As a full-time, single mother to a son with Duchenne Muscular Dystrophy, Camp Promise has been the only answer to respite care that my son and I both desperately need. For four days in a row, once a year Zak gets to be free to be himself and I, I get to be anything besides a caregiver.
The lead-up to camp starts with a countdown. 360 days. Yes, literally from the moment I load up the van from camp one summer, the clock starts ticking to the following summer. Zak begins thinking about who he might bunk with the next year, and I start fantasizing about the next place I will jet off to and discover for the first time.
“Yes, literally from the moment I load up the van from camp one summer, the clock is starts ticking to the following summer.”
We both eagerly anticipate the arrival of the email in the late Fall telling us the dates of the following year’s Camp Promise-Rockies. Early spring brings the camper applications, and we are one step closer to respite. It includes the standard request for a yearly physical, doctor signatures, shot records, and a list of medications and adaptive devices along with waivers. It also includes the personal side that makes this camp so special. Camp Promise inquires about Zak’s likes and dislikes, his preference for his counselor (there is a one-to-one ratio), and the activities he most enjoyed the previous year. The final step on that side of things is a phone call; it is an actual “Congratulations, you’re accepted! Now, how can we make this an amazing week for you?” phone call. This is key to showing that Camp Promise really cares about what they do.
“With a little elbow grease, I Tetris the heck out of the van, leaving a small pocket to fit Zak, and we head off to camp.”

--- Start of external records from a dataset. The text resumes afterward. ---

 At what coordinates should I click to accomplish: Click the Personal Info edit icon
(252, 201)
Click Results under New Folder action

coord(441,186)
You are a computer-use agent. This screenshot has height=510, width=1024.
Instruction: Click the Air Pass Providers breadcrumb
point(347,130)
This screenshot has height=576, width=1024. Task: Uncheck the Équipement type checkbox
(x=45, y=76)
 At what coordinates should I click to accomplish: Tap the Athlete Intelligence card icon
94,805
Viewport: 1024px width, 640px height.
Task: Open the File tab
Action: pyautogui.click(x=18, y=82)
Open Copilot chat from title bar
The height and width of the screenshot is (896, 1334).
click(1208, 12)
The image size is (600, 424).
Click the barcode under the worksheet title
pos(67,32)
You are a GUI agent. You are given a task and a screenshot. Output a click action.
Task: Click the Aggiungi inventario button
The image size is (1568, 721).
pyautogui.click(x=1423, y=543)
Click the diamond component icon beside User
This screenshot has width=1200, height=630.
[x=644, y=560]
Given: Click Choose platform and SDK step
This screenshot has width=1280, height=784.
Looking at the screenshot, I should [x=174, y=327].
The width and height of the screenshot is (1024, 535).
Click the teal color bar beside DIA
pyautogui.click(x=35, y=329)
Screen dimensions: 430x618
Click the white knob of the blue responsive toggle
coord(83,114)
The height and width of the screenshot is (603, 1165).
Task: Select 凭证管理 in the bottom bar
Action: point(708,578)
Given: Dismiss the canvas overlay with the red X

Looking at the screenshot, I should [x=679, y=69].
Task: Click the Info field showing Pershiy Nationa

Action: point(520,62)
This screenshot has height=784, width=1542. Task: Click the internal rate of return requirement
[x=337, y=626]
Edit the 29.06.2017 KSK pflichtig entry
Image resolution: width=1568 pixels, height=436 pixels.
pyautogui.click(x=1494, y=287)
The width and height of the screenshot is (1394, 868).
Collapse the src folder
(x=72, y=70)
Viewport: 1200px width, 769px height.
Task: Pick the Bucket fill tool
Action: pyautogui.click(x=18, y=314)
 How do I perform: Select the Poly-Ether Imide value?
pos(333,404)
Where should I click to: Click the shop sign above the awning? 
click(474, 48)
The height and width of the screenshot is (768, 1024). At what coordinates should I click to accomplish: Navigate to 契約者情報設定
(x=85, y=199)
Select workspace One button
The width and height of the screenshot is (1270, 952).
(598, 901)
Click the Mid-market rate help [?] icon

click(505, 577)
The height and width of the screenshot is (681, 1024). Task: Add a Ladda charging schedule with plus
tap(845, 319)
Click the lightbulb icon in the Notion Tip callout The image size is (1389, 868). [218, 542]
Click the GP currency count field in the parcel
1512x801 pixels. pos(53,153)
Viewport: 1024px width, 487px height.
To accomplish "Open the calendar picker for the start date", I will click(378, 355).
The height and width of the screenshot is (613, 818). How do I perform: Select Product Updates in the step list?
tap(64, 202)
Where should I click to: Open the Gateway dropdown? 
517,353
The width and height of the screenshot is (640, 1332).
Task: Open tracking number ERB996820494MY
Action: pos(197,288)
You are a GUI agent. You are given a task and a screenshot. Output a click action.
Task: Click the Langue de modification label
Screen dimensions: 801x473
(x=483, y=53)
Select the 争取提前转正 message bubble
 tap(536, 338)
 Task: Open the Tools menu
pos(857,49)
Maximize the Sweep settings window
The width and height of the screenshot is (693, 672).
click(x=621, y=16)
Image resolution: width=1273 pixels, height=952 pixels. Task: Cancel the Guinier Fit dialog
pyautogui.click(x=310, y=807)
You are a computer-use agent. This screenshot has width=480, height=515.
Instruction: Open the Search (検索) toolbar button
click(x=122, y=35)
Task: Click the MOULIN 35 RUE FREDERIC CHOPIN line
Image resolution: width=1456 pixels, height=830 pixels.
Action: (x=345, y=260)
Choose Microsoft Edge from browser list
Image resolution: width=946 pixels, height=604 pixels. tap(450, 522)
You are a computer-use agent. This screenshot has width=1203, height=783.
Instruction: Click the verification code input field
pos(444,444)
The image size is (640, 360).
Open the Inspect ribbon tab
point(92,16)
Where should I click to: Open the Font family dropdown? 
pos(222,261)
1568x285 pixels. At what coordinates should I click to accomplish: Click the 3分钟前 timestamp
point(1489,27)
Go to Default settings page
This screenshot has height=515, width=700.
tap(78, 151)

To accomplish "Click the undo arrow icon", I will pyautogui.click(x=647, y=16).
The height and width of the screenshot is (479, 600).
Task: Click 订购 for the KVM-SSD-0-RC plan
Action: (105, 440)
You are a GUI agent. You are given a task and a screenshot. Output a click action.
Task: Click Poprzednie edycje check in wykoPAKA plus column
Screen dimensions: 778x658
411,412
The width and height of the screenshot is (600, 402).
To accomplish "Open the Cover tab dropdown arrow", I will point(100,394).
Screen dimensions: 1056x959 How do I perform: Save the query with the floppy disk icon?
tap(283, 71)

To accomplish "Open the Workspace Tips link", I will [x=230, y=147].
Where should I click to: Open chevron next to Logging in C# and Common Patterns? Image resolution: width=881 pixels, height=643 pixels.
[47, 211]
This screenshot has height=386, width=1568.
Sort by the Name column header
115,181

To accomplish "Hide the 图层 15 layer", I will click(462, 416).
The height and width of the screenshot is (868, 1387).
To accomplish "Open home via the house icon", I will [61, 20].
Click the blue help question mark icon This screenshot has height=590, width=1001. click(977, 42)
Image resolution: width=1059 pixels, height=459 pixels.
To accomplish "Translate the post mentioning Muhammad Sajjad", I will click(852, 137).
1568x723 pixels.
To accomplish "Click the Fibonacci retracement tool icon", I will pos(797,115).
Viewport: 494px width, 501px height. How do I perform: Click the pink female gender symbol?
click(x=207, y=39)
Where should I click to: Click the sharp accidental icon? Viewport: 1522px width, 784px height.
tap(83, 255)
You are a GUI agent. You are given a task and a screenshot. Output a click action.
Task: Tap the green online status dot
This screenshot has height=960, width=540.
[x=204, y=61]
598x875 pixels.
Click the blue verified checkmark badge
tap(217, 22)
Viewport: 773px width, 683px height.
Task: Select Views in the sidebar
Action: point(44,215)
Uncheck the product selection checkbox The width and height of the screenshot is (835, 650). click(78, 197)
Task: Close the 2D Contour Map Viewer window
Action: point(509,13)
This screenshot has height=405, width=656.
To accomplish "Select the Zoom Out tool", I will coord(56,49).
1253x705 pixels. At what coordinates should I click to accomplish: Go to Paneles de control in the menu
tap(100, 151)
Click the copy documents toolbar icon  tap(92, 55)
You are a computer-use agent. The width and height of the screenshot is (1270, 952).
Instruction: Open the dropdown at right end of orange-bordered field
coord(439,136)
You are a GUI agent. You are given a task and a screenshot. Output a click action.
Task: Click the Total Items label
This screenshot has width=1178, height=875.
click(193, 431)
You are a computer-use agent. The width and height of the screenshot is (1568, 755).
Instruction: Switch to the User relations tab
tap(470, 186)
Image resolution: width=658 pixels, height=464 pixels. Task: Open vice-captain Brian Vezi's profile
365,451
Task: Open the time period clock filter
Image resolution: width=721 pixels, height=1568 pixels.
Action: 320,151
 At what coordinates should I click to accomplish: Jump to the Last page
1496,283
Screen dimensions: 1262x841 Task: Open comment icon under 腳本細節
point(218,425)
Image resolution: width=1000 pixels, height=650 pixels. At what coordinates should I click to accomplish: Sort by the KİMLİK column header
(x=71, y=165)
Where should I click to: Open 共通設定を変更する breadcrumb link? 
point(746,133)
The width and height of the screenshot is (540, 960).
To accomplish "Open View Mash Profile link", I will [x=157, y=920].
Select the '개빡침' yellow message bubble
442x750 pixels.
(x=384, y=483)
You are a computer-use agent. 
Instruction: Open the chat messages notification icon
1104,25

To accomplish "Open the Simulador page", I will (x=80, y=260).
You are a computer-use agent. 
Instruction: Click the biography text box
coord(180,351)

On the home front, the preparation is not so much clerical as it is a mad dash to make sure that everything and everyone gets to camp and home in one piece. It starts with pulling the suitcases out two weeks before the big escape, airing them out from nearly a year stored in the garage, before packing them full again: shirts, jackets, socks, pants, toothbrush and charger, soap, shampoo, etc. The real challenge is all of the medical stuff that also goes along for the ride: a sling for the lift, the cough assist, the AVAP machine, the braces, the charger for the wheelchair, the pressure relieving mattress, the medications, the 1,943 extra pillows, and the list goes on. Most items have to be packed the day we drive to camp because they are still in use up until the eleventh hour. With a little elbow grease, I Tetris the heck out of the van, leaving a small pocket to fit Zak, and we head off to camp.
I used to worry incessantly about leaving Zak for a short week at camp. Now, I cannot get out of there quick enough. Four days to myself. No one to roll in bed two to five times a night. No one to feed every bite to. No one to live every breath for. I do it because I love him with every bone in my body, but I am still an individual with a zest for freedom. This past summer, I fulfilled my dream of seeing New York City. I saw it all. I was in the City fifteen hour hours a day, and slept through the night long for three nights in a row! I rode a bike in the streets of the Big Apple, saw a play on Broadway, visited the Statue of Liberty, ate at a local ma and pa Bavarian restaurant, rode the subway…I was a New Yorker for a few days. The city embraced me in a way I could have never believed possible. There is nothing like a run in Central Park to trigger a reset button. I could have stayed away forever, yet when I returned, I could not wait to be Mom again. It is true; absence makes the heart grow fonder.
“There is nothing like a run in Central Park to trigger a reset button. I could have stayed away forever, yet when I returned, I could not wait to be Mom again. ”
The best part of respite care is coming back to an exhausted son who talks my ear off the entire hour and a half ride home. He tells me about his entire week. I do not hear stories about feeling like an outcast or being stared at. I hear stories about his days. He talks about getting to know the other guys better. He talks about the counselors making it the best week ever and the general debauchery that takes place. And I know that it is all safe and healthy and done out of love for these guys. Duchenne takes the fun out of most days when medical needs outweigh the normalcy of our lives, but Camp Promise puts the fun back at the forefront. It is quality that counts especially when time is not on your side.
Respite care. All caregivers need it. More importantly, these guys need a place to get away from it all.